今までは、カラーリングやパーマなど、どのように美しく見せるかという「擬似的な美」が求められていたが、「薄毛問題」を機に地肌ケアをしっかりして健康な髪を育てる「根本的な美」に目が向けられているのだと思う。だからこそ、来たる「髪の曲がり角」も「お肌の曲がり角」同様に気にしながら日々のケアを大事にする必要があるのだ。
■コスメの事業仕分けをして頭皮ケア費を捻出!
ところで、皆さんは月々コスメにいくら使っているかを把握しているだろうか。思いつくまま紙に書いてみよう。その中で何にいくら使っているのか、①スキンケア②ヘアケア③ボディケア④メイク品、と4つくらいのカテゴリーに分けてみる。
一番ヘアケアが安かった人は、他のカテゴリーの金額を少し減らしてでもヘアケアにかけたほうが良い。薄毛になったらからといって、すぐに改善できるものではない。効果が表れるまでには、それ相応の時間と手間がかってしまう。だからこそ、そうなる前に自分の美容費の中から捻出してケアをしておく必要がある。いわば将来の自分への予防美容費と考えて良い。
逆にアイシャドーやマスカラなどの色物は、プチプラで発色の良い商品も数多く出ているので十分にまかなえる。特にアイシャドーや口紅はシーズンごとに新色がでて、広告などを見るとついつい買いたくなってしまうが、安いとはいえ無駄は禁物。本当に使える色か、持っているものと似ていないか、などよく吟味してから購入することをおススメする。また、合わない色身があったら友達同士で交換しても良いだろう。

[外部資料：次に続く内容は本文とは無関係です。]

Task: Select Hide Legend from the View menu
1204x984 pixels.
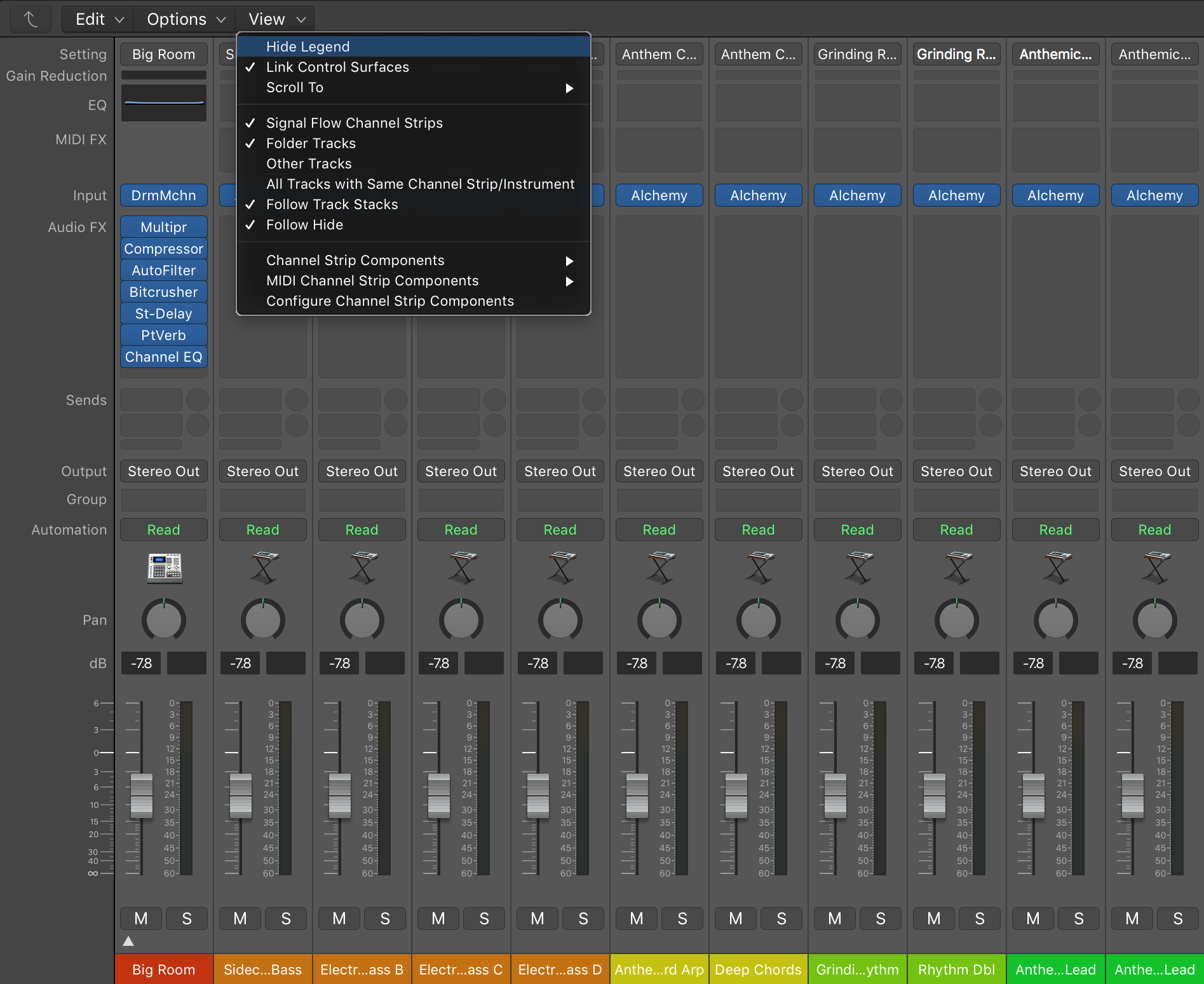Action: [x=308, y=46]
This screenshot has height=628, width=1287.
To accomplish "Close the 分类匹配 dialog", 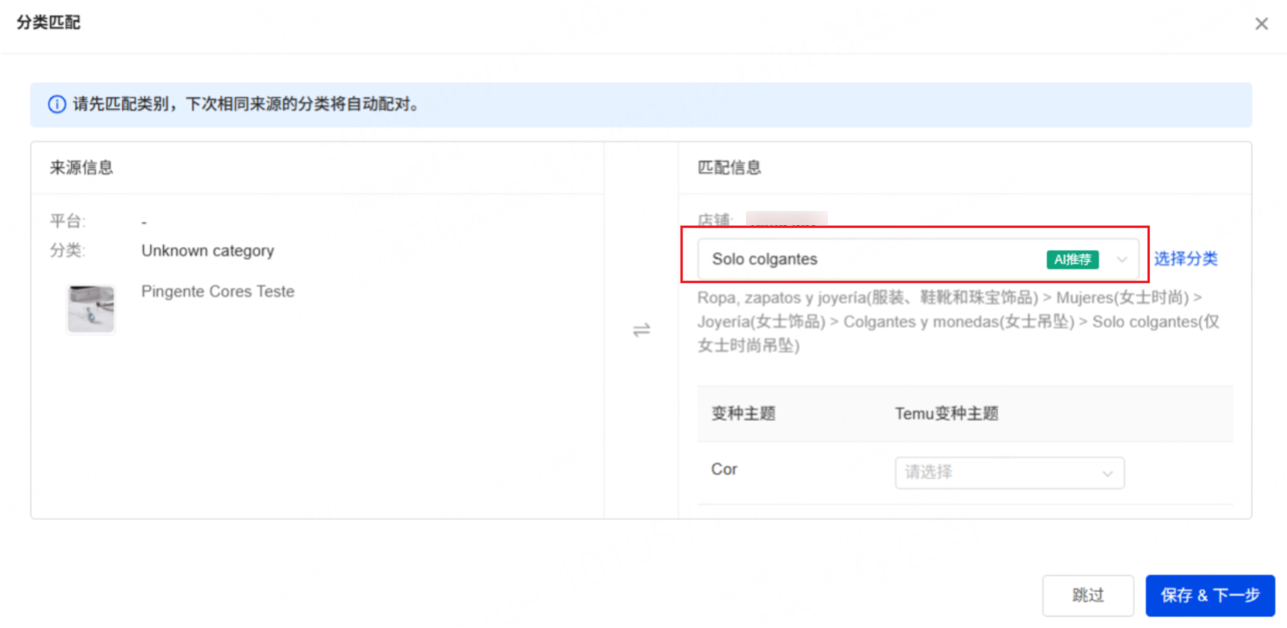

不況に強いといわれていた化粧品でさえ売り上げが低迷している今の時代だからこそ、ビューティにも知性が必要だ。何にお金をかけて何を削るのか。この考え方はライフバランスにも通ずること。身近なコスメを通して、人生の無駄を削ぎ落とし有効に時間やお金を使える思考回路を身に付けられたら、こんなハッピーなことはない。賢くて美しい女性がもっともっと増えることを願っている。
恩田 雅世(おんだ・まさよ)
コスメティックプランナー。数社の化粧品メーカーで化粧品の企画・開発に携わり独立。現在、フリーランスとして「ベルサイユのばらコスメ」開発プロジェクトの他、様々な化粧品の企画プロデュースに携わっている。コスメと女性心理に関する記事についての執筆も行っている。